We teed off on the 10th and there was a noticeable difference. The fairways on the back nine were wider but the rough was still littered with camera wielding Americans in 4x4’s. We headed down towards the green and then the heavens opened…it was like God was ringing out a giant sponge or summat. I put my waterproof jacket on and found that Dunlop were fucking liars. It is shower proof but certainly not waterproof.

I looked over the fairway and Alan had the same jacket on so was presumably getting as wet as me which is why he got his massive brolley out. There was no sign of Lucky though. Eventually I spotted him in the distance. He was on the opposite fairway having an all in wrestling match with himself and some piece of golfing equipment.

The rain got so bad that I took shelter in some trees and waited for it to dry off. Minutes later Lucky come traipsing onto the green in a full rain suit, hood up looking like a garden gnome. He went on to explain that his new umbrella literally fell to bits when he tried to open it. Only Lucky…

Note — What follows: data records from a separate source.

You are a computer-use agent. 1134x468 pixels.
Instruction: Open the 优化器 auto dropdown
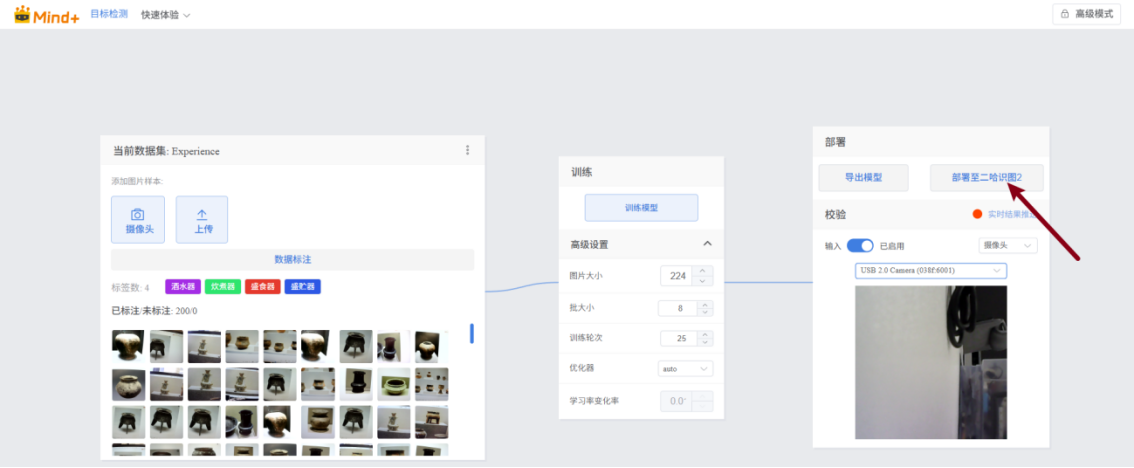click(x=686, y=368)
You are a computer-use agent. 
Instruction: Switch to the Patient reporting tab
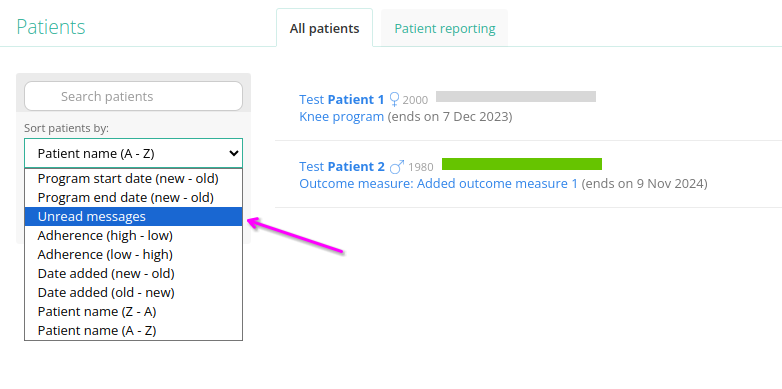tap(445, 28)
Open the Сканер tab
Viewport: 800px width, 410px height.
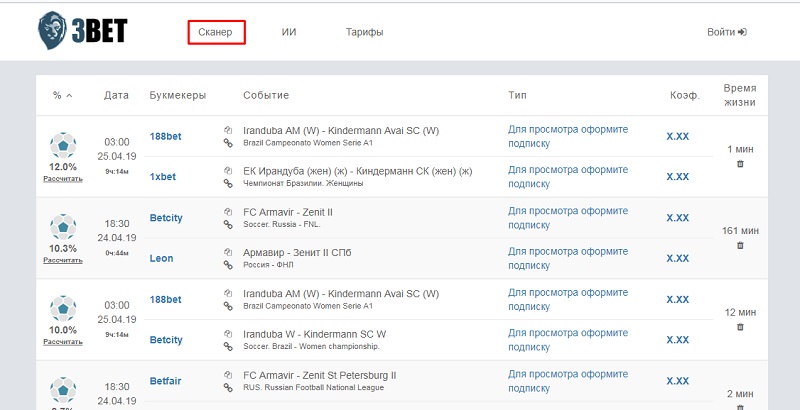215,32
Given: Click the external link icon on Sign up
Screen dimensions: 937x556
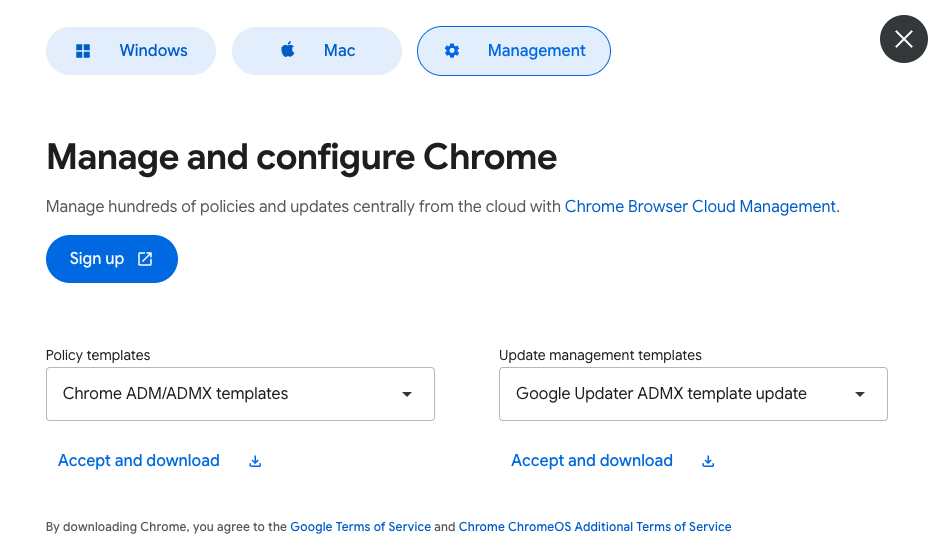Looking at the screenshot, I should [145, 259].
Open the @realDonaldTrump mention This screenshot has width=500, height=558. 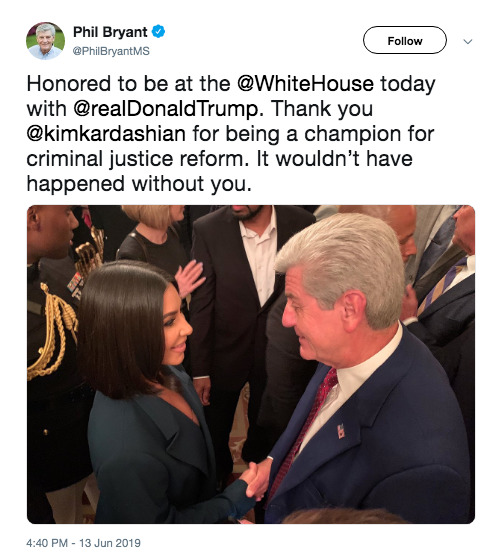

That rain was like a baptism for us. We felt invigorated, less conscious of our mistakes and personally I started to enjoy myself for the first time all day. Now I was relaxed I would surely get my score down? I then hit my customary 9 on a son-of-a-bitch par 3. I hate par 3’s.

After that though we all played pretty well. The lost ball count fell dramatically and there were numerous good shots from all three of us. Alan was playing right down the middle; Lucky was smashing his drives irritatingly long and, with a switch to my 3 iron, I was finally starting to take my second shots from the fairway. Alan was full of tips and advice and was keeping us focused.

Eventually we made it to the 18th tee with the light fading rapidly. As it was the final hole I decided to bring out Big Bertha and smash the piss out of the ball for shits ‘n giggles. Just to take the piss out of me my drive was straight and long. For the first time all day I was level with Alan and Lucky and on the fairway and in with a shout of hitting the green in two. My second shot was a little short of the green and my third ended up in the bunker. After doing an Adolf I eventually sank my putt to finish the round.

When we totted up the scores Alan had a respectable 92 and only one lost ball. I went around in 115 and lost six and Lucky, who was playing on a course for the first time remember, went around in 130 losing too many balls to count. It had taken us close to 5 hours and we were all fucked. At Kirkby I think I walked about 8 miles all in all, with the lost balls and terrible slices I think we were closer to 9 on Bootle.

I spoke to Lucky the next day and he was telling me his legs were so stiff that he was having trouble walking. He also said that he slept like a log and was dreaming about golf. I think it is safe to say that there is another with the bug.